_Problem to work on_
Copy the listing from the line containing "Given: Tap the Device Info HW title" through its final line, swapping "tray" for "taskbar" and keeping everything else the same.

_Supplied material_
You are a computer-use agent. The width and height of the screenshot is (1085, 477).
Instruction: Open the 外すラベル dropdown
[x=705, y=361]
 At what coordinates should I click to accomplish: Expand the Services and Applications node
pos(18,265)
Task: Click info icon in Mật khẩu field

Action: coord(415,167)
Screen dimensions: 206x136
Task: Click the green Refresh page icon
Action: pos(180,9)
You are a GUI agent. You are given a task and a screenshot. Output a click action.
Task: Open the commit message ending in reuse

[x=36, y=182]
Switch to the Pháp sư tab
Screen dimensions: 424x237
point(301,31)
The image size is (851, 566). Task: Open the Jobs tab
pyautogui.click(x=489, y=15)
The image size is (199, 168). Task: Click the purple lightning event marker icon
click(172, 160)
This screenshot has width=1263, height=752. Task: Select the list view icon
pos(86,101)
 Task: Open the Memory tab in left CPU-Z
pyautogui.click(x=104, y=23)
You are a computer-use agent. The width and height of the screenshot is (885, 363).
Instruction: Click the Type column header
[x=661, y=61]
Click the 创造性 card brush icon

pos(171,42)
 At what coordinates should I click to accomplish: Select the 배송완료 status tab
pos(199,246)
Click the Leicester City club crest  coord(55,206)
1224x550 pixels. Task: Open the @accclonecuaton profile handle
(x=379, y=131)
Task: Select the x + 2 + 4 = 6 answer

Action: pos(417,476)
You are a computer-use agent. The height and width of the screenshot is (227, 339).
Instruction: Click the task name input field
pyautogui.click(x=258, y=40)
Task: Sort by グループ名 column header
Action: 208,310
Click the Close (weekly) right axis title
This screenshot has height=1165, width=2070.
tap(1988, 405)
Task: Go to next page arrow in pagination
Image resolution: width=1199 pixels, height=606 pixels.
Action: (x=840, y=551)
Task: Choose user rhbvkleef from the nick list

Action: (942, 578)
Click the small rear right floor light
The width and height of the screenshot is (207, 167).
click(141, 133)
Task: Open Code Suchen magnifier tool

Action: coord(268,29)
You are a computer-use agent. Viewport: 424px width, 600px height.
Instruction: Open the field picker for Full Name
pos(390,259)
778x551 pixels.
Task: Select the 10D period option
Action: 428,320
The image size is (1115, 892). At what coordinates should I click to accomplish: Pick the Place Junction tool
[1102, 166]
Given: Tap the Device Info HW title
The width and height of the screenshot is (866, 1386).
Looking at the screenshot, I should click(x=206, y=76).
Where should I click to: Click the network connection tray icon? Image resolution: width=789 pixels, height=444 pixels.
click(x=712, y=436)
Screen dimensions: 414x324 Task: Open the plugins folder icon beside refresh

_Worked solution_
Given: Tap the Device Info HW title
The width and height of the screenshot is (866, 1386).
Looking at the screenshot, I should click(x=206, y=76).
Where should I click to: Click the network connection taskbar icon? Image resolution: width=789 pixels, height=444 pixels.
click(x=712, y=436)
Screen dimensions: 414x324 Task: Open the plugins folder icon beside refresh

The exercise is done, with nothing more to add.